• _Extracted entries_
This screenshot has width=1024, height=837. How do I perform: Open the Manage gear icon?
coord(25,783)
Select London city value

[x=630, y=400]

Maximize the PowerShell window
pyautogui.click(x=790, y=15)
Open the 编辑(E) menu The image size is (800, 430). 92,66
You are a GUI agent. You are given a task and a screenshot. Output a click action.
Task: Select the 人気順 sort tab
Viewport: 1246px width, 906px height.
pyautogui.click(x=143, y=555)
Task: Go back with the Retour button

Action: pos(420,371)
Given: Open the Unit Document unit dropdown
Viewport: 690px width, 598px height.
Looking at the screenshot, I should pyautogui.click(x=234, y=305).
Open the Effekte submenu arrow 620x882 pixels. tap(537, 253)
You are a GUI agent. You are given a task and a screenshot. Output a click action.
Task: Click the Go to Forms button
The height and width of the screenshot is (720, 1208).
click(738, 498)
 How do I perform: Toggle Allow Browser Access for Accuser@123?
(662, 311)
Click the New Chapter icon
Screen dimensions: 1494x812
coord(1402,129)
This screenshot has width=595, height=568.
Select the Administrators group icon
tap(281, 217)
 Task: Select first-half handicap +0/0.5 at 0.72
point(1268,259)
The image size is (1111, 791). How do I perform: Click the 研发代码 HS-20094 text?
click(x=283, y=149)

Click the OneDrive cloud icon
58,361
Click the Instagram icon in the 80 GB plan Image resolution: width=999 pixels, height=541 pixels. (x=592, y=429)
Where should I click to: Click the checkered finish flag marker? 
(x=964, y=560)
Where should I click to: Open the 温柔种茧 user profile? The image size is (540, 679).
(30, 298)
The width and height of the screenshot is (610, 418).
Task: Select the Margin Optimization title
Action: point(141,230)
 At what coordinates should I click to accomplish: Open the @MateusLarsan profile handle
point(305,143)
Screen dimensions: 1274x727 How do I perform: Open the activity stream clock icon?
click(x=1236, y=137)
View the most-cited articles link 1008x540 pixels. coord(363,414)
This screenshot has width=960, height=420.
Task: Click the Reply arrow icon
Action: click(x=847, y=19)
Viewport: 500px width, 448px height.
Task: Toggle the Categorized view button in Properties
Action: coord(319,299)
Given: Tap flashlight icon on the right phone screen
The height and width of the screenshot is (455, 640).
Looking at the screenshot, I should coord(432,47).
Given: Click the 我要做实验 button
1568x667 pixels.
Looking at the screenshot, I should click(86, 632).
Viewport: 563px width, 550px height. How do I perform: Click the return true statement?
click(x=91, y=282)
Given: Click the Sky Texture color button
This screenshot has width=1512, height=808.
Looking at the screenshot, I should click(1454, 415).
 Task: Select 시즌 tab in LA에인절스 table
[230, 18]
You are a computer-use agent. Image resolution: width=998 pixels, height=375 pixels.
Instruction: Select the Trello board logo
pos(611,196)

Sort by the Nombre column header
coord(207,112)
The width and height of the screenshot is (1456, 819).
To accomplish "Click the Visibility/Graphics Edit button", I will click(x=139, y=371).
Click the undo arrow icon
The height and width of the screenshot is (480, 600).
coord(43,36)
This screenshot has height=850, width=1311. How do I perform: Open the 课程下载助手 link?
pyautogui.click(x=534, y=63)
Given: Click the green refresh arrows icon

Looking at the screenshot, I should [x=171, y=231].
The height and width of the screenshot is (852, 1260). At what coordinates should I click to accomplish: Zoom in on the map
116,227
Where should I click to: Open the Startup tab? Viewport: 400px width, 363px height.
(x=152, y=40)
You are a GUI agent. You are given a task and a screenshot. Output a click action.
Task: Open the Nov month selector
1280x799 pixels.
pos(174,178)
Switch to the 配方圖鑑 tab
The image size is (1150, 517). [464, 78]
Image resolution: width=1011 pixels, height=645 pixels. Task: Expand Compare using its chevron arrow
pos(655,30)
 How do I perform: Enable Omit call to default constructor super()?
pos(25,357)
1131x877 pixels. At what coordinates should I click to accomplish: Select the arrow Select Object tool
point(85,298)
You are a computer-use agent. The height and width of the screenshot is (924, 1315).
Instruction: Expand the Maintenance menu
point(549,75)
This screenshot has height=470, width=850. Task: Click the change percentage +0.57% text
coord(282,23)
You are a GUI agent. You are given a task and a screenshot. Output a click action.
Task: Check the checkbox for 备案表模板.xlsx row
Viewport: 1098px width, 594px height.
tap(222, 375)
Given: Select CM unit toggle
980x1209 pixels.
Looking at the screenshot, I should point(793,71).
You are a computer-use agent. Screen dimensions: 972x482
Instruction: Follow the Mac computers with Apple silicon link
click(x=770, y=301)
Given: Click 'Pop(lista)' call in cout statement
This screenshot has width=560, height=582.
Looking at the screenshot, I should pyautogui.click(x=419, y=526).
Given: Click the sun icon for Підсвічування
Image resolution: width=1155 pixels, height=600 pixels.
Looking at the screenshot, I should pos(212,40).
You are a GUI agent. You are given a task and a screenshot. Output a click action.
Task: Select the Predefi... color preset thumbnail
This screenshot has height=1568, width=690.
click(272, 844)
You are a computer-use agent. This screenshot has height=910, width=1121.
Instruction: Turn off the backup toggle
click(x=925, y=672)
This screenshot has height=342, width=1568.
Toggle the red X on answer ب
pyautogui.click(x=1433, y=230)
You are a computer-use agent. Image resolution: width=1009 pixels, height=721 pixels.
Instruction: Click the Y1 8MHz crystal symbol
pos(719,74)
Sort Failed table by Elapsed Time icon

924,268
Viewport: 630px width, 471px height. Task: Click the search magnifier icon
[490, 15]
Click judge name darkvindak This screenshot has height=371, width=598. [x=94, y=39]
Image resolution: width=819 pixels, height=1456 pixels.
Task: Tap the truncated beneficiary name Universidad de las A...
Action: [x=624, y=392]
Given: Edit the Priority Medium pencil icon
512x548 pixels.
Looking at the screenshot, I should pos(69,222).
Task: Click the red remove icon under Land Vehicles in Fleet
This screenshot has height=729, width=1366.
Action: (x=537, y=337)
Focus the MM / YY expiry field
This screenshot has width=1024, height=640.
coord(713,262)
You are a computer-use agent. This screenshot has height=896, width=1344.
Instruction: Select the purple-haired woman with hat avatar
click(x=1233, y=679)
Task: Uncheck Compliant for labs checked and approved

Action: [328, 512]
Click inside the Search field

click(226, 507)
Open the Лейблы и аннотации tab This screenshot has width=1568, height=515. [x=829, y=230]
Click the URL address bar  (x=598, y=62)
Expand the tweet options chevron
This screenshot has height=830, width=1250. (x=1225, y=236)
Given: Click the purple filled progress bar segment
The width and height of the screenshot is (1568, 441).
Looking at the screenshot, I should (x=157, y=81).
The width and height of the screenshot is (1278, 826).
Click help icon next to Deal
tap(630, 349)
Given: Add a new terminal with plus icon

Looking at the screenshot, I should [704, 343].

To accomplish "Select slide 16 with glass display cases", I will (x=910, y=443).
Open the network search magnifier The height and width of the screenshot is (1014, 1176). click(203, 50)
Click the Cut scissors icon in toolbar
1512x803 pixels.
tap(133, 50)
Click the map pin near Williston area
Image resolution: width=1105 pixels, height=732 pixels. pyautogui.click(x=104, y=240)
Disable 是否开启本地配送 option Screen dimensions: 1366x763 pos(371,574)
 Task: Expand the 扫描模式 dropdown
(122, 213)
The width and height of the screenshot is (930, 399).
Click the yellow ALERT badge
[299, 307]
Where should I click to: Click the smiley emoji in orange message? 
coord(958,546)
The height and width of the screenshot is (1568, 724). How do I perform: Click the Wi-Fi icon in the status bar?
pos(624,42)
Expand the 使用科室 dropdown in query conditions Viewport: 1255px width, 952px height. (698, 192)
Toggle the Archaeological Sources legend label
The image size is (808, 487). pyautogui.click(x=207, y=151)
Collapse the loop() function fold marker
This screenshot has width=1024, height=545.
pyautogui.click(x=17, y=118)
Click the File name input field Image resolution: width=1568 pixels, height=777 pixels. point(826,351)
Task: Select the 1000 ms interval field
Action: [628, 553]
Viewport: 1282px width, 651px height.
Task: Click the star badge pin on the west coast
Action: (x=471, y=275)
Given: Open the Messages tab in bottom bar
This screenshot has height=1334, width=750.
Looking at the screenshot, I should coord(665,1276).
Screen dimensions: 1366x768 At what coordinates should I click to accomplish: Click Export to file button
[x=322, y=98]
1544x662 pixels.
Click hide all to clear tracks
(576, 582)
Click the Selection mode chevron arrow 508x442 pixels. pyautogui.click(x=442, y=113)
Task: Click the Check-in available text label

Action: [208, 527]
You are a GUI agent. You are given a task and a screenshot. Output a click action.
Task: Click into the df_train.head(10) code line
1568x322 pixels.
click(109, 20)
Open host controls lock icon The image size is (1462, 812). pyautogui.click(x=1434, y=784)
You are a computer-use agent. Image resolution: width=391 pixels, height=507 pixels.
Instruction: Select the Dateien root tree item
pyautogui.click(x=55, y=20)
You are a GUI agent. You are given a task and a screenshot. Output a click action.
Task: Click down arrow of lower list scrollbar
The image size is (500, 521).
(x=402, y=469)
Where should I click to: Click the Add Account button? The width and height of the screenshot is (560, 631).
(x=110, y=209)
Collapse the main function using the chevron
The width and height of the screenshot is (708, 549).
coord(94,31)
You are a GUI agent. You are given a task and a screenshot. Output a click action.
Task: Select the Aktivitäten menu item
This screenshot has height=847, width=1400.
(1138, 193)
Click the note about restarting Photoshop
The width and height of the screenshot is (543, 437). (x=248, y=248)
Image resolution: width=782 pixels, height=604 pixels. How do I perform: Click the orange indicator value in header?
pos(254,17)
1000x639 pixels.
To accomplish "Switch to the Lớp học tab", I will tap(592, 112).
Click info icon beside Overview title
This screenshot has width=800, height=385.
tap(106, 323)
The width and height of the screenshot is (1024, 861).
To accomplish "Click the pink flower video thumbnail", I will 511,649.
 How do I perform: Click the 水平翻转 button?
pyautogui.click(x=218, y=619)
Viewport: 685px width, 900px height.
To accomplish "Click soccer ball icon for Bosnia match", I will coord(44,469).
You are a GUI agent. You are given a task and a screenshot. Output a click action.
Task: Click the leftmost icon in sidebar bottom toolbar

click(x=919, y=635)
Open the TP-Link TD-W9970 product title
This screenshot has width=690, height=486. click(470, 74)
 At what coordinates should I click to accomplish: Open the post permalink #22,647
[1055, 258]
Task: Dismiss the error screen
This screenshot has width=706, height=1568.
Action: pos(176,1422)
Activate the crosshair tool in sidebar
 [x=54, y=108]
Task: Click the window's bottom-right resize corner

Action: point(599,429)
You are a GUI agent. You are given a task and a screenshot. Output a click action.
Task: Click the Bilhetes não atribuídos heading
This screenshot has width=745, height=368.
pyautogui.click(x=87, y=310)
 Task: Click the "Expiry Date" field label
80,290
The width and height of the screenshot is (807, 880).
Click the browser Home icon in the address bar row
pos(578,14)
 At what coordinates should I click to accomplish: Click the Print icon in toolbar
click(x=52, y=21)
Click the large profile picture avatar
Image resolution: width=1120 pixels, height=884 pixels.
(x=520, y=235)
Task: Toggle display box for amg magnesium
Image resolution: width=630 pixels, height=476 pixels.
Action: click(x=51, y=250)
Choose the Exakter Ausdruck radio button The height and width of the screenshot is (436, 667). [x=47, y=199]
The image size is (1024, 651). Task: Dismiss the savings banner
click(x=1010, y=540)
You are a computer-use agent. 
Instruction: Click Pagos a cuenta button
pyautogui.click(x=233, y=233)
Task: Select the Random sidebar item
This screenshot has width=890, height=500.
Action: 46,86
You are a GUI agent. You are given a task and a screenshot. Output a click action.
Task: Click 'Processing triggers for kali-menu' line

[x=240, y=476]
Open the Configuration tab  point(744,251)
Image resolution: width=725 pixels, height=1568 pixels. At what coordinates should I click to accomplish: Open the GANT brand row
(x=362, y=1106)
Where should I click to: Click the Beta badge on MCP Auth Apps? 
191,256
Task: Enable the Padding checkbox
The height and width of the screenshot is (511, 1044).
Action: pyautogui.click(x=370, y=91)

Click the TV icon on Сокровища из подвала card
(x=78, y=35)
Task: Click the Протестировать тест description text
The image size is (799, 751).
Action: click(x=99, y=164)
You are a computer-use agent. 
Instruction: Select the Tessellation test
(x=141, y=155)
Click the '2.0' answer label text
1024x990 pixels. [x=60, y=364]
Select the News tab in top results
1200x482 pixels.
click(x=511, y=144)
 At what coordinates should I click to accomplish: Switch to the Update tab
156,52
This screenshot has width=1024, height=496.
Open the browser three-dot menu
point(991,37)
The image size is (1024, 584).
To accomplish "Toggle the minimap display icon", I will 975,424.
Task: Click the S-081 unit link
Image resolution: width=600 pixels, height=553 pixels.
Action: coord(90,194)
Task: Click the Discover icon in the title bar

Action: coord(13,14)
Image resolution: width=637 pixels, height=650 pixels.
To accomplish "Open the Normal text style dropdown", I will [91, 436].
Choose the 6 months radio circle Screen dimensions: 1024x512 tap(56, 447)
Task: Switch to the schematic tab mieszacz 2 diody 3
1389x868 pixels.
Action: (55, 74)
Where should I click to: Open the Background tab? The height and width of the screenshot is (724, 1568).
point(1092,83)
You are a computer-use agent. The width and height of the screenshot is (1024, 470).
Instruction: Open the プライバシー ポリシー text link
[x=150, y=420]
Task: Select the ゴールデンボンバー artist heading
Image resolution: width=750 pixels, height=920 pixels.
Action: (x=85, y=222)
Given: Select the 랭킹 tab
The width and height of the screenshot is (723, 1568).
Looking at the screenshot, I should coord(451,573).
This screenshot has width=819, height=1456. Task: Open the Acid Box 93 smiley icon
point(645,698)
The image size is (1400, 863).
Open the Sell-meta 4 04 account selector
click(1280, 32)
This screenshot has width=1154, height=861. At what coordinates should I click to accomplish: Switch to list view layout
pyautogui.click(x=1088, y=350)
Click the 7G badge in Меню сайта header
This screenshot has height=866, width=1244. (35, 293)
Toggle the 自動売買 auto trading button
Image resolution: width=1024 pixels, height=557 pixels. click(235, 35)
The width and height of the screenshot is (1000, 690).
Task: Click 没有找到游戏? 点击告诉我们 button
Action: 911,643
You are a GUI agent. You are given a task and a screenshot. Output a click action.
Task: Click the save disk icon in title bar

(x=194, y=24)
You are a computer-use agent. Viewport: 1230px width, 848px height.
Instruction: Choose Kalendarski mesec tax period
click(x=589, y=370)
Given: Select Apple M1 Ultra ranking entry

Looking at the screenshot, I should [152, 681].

• _Exercise_
Search the records for the word "heading" and return every line that holds it.

• _Output for this task_
Task: Click the Bilhetes não atribuídos heading
Task: Select the ゴールデンボンバー artist heading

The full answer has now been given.